After reading the data below, copy out every line that contains the word "Choose".
=== RECORDS SUPPLIED ===
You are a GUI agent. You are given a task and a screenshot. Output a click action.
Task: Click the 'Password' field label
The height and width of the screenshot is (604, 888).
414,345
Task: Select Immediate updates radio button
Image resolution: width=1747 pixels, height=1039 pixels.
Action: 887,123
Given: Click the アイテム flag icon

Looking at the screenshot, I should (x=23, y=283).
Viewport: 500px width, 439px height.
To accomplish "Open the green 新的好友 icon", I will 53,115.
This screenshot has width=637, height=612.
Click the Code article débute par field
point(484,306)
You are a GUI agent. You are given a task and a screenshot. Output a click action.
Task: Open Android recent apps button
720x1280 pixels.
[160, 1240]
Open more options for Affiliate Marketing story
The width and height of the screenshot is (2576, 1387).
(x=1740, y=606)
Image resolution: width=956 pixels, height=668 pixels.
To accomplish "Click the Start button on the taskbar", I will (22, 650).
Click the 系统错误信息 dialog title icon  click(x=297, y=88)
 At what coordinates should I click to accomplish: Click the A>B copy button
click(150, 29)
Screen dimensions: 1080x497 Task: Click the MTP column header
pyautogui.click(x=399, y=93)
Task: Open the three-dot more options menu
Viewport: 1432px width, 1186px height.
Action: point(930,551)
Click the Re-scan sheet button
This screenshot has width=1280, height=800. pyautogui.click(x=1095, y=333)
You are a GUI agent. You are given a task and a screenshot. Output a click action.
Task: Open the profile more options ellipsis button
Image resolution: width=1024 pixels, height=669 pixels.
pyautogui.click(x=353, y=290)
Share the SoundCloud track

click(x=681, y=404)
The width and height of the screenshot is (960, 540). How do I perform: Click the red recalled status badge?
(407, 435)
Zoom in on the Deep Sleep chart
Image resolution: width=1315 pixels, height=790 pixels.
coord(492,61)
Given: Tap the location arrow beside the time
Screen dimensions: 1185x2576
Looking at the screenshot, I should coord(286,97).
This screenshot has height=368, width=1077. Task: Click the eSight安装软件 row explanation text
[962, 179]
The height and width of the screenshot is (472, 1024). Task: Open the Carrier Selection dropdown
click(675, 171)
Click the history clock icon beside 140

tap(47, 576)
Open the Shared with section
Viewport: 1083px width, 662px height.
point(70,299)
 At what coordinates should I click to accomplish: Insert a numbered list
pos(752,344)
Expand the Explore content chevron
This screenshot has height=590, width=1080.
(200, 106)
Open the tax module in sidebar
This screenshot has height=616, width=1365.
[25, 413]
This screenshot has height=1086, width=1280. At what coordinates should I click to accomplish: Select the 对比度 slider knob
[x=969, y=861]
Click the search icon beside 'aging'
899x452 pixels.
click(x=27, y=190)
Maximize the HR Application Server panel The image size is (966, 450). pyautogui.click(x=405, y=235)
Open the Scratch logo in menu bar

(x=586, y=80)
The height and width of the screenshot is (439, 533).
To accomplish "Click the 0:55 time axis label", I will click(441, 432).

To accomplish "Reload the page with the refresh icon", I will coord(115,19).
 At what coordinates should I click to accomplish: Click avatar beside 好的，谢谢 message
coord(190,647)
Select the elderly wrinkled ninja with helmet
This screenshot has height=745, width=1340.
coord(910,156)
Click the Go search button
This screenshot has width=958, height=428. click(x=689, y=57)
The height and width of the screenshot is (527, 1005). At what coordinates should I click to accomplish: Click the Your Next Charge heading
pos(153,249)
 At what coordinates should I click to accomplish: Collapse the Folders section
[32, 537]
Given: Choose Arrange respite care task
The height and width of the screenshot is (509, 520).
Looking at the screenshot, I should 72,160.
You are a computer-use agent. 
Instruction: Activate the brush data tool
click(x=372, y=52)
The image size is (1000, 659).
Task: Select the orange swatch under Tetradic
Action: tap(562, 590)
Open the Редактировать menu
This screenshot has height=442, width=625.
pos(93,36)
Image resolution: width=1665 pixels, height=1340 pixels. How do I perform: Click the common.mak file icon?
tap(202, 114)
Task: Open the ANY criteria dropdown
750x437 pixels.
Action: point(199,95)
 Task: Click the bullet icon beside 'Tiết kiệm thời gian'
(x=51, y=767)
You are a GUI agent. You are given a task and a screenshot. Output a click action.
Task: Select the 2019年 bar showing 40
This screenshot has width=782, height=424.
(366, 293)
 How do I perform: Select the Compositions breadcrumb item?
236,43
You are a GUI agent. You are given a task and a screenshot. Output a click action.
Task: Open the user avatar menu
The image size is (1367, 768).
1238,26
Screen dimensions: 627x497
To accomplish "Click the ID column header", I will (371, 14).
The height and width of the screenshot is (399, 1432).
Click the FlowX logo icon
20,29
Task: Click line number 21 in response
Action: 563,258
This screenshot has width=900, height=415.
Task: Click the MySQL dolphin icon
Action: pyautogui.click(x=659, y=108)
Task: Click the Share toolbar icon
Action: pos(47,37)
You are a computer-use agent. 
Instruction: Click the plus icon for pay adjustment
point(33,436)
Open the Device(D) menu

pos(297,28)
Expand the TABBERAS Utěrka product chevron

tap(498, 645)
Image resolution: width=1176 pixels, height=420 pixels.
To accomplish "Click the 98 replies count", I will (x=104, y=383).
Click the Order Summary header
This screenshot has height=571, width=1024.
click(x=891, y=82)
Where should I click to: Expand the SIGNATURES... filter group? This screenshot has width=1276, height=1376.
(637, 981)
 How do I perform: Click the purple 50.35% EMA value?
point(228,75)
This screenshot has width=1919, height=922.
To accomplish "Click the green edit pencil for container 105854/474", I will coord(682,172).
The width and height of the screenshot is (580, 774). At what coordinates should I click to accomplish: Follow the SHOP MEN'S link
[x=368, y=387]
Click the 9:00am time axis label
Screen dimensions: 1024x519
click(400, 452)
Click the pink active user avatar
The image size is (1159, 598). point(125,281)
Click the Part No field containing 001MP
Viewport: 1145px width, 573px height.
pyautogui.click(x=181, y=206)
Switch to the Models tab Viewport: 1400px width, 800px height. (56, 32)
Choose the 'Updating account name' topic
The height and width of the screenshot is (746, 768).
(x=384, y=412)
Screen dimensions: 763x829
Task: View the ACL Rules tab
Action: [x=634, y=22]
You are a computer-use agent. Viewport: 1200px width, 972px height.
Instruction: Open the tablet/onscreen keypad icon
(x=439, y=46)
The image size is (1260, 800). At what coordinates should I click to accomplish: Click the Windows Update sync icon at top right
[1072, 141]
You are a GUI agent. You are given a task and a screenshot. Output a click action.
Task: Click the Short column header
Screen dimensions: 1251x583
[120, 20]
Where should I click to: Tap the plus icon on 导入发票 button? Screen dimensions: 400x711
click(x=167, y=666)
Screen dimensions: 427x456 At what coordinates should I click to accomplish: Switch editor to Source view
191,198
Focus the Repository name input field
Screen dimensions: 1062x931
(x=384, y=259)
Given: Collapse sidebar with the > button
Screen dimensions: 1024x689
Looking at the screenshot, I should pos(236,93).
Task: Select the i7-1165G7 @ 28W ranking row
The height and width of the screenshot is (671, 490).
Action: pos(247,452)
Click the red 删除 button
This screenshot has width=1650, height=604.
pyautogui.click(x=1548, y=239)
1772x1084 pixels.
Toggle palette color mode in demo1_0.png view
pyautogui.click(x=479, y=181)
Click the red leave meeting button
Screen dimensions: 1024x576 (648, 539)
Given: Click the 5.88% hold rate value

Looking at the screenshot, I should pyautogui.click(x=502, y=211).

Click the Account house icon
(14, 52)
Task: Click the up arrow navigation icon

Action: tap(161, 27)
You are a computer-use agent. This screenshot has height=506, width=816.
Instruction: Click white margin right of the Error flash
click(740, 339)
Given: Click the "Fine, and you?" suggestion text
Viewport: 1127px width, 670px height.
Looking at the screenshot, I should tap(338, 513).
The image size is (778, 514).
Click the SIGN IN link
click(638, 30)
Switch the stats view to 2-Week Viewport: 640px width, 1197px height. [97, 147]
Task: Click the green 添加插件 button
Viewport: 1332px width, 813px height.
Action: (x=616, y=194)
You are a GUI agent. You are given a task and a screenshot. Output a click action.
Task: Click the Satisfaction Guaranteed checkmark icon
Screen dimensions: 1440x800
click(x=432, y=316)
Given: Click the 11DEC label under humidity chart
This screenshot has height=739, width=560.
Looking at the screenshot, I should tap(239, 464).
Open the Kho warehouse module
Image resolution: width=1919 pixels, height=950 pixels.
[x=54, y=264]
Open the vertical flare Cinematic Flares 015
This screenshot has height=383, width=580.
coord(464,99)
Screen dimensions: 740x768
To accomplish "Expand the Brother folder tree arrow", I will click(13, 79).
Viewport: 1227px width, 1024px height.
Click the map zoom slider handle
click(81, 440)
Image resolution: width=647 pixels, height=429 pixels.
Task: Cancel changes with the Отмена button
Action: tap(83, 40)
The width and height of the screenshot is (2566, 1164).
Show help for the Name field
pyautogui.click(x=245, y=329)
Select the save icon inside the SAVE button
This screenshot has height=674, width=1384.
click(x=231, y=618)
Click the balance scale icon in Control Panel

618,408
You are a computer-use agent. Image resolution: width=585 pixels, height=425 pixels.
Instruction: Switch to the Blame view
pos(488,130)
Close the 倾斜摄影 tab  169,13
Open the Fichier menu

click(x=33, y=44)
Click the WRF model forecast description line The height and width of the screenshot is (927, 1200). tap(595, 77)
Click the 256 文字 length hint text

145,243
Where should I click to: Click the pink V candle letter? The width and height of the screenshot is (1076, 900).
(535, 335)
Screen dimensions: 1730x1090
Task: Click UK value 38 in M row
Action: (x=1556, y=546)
===
● SOLUTION BELOW:
Given: Choose Arrange respite care task
Choose the 'Updating account name' topic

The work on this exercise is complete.